- **PROBLEM DETAILS**: Could you print the lines below exactly, from the one holding "Where should I click to: Click the 'THEME" through the last line, with no other output?

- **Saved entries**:
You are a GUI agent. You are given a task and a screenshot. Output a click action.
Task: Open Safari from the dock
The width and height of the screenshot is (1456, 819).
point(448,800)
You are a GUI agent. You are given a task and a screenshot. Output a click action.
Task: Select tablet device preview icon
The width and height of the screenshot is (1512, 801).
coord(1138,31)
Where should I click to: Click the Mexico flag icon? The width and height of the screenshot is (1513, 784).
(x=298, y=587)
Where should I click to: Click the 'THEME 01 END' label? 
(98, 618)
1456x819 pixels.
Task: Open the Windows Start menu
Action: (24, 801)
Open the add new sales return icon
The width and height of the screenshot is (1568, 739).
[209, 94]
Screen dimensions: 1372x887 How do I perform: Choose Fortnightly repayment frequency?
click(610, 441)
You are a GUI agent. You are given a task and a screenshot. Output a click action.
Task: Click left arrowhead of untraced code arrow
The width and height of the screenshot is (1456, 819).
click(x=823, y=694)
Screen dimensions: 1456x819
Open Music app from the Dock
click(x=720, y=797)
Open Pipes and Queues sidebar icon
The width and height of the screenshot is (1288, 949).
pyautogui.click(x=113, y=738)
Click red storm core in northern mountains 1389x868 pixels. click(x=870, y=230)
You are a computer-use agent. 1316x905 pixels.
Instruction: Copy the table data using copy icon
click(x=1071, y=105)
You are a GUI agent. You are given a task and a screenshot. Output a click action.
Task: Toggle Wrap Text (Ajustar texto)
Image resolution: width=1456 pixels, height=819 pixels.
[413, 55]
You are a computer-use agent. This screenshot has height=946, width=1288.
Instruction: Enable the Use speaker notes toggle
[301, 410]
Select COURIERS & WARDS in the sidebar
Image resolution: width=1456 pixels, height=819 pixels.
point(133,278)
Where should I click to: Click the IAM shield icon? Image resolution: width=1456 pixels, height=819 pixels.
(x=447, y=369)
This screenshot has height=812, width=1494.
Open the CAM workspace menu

- **OUTPUT FOR THIS EXERCISE**:
Where should I click to: Click the 'THEME 01 END' label? 
(98, 618)
1456x819 pixels.
Task: Open the Windows Start menu
Action: (24, 801)
Open the add new sales return icon
The width and height of the screenshot is (1568, 739).
[209, 94]
Screen dimensions: 1372x887 How do I perform: Choose Fortnightly repayment frequency?
click(610, 441)
You are a GUI agent. You are given a task and a screenshot. Output a click action.
Task: Click left arrowhead of untraced code arrow
The width and height of the screenshot is (1456, 819).
click(x=823, y=694)
Screen dimensions: 1456x819
Open Music app from the Dock
click(x=720, y=797)
Open Pipes and Queues sidebar icon
The width and height of the screenshot is (1288, 949).
pyautogui.click(x=113, y=738)
Click red storm core in northern mountains 1389x868 pixels. click(x=870, y=230)
You are a computer-use agent. 1316x905 pixels.
Instruction: Copy the table data using copy icon
click(x=1071, y=105)
You are a GUI agent. You are given a task and a screenshot. Output a click action.
Task: Toggle Wrap Text (Ajustar texto)
Image resolution: width=1456 pixels, height=819 pixels.
[413, 55]
You are a computer-use agent. This screenshot has height=946, width=1288.
Instruction: Enable the Use speaker notes toggle
[301, 410]
Select COURIERS & WARDS in the sidebar
Image resolution: width=1456 pixels, height=819 pixels.
point(133,278)
Where should I click to: Click the IAM shield icon? Image resolution: width=1456 pixels, height=819 pixels.
(x=447, y=369)
This screenshot has height=812, width=1494.
Open the CAM workspace menu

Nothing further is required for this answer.